§ Assigned task:
A verbatim copy is needed of the lines below from the one containing "Switch to the Highlights tab" up to and including the one containing "Task: Open the Marketplace resource link", excluding pictures.

§ Records shown:
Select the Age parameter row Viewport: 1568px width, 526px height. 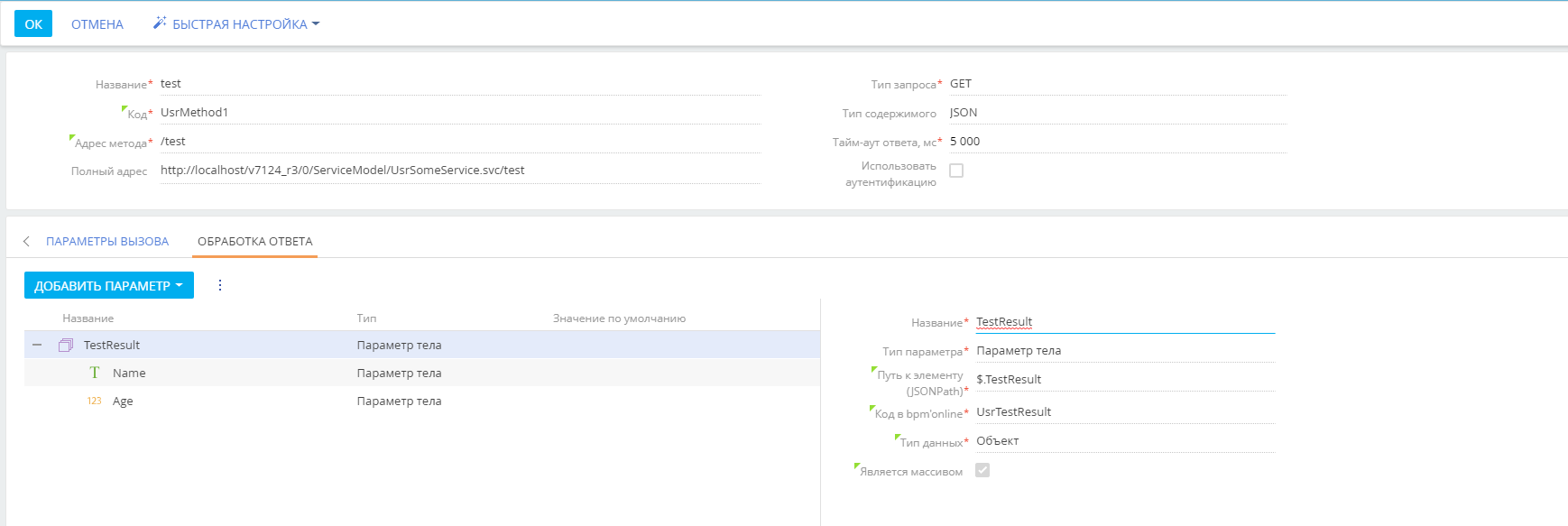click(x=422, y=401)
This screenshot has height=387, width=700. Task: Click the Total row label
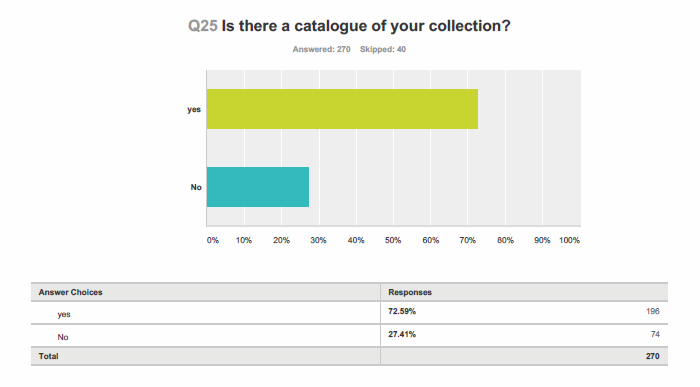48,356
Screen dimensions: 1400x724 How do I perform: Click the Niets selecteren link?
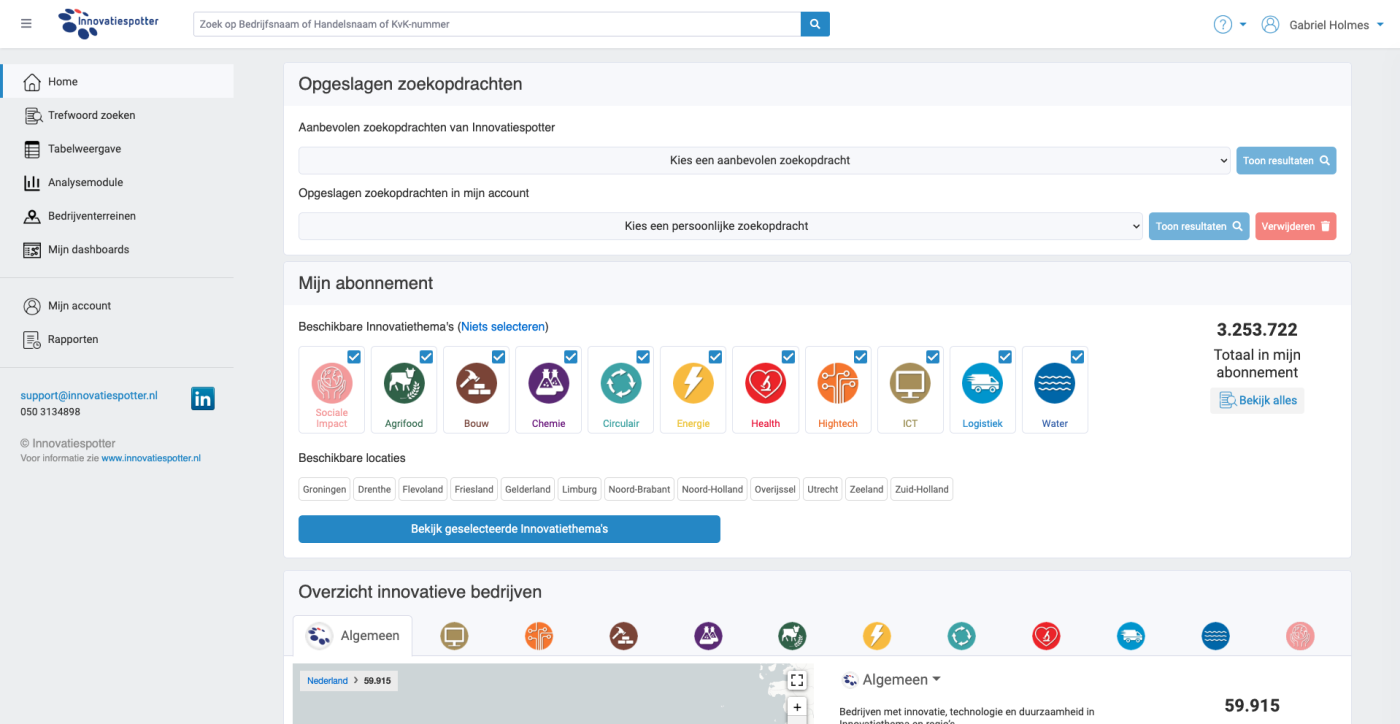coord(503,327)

---

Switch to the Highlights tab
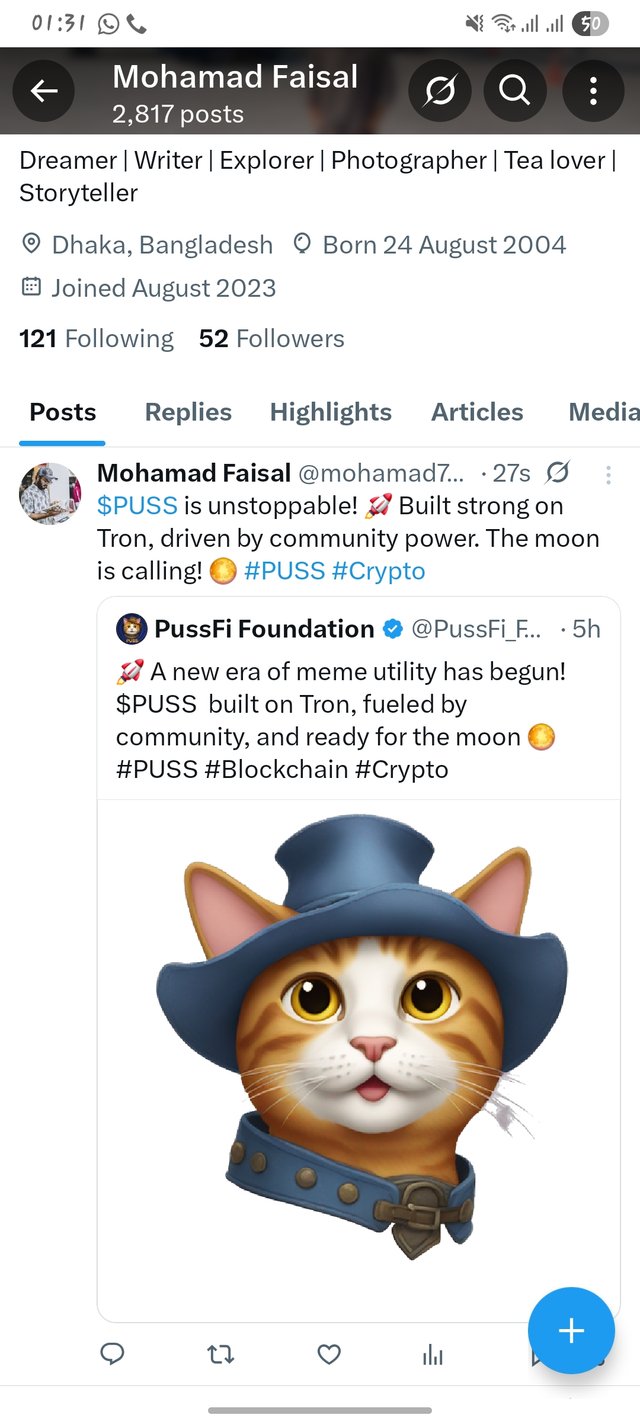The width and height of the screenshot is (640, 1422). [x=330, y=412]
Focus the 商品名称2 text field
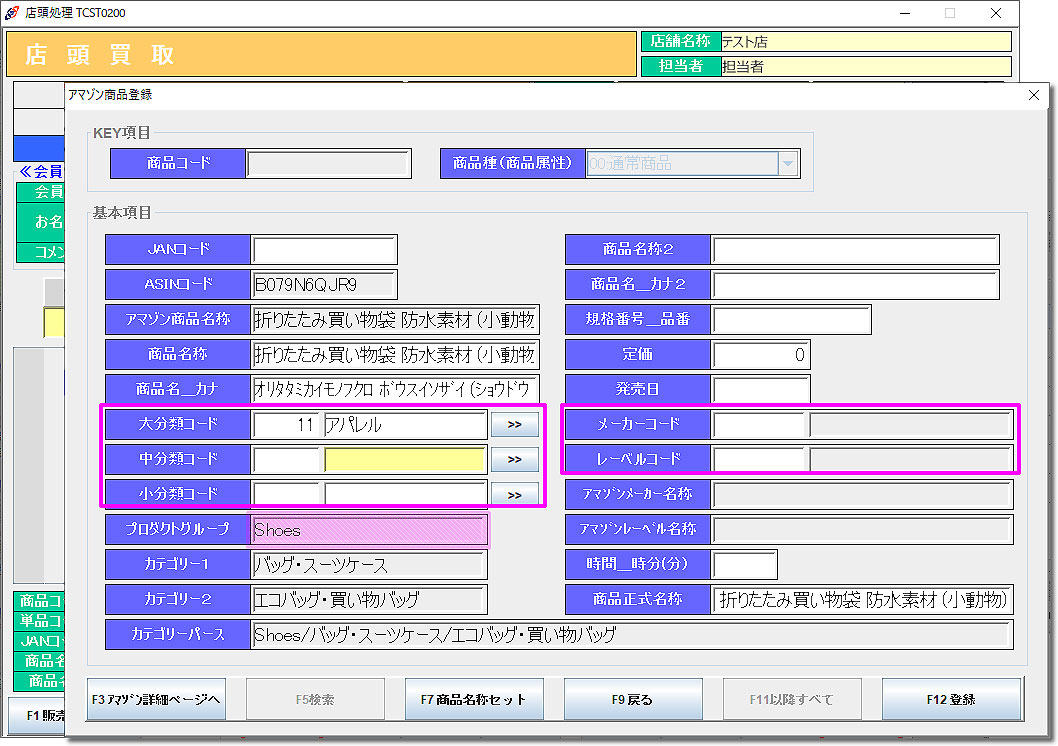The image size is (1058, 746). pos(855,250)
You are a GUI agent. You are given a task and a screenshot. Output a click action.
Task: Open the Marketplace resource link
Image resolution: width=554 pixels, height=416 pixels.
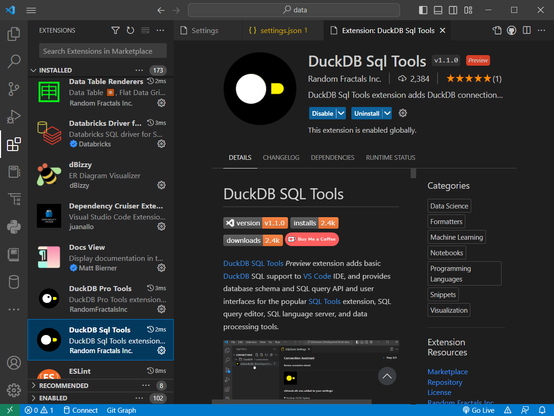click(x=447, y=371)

==

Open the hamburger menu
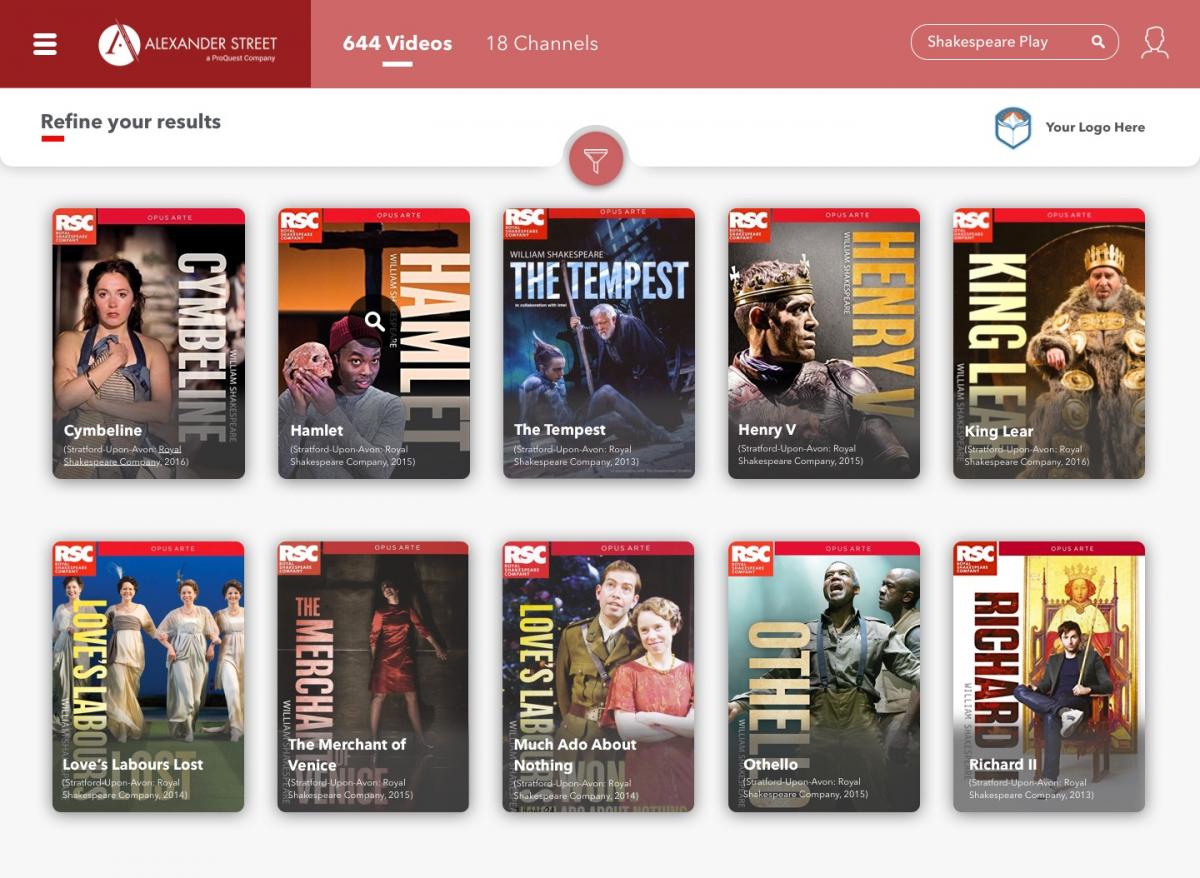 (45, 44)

§ Answer to the problem:
Switch to the Highlights tab
The width and height of the screenshot is (640, 1422). [x=330, y=412]
Focus the 商品名称2 text field
The image size is (1058, 746). pos(855,250)
You are a GUI agent. You are given a task and a screenshot. Output a click action.
Task: Open the Marketplace resource link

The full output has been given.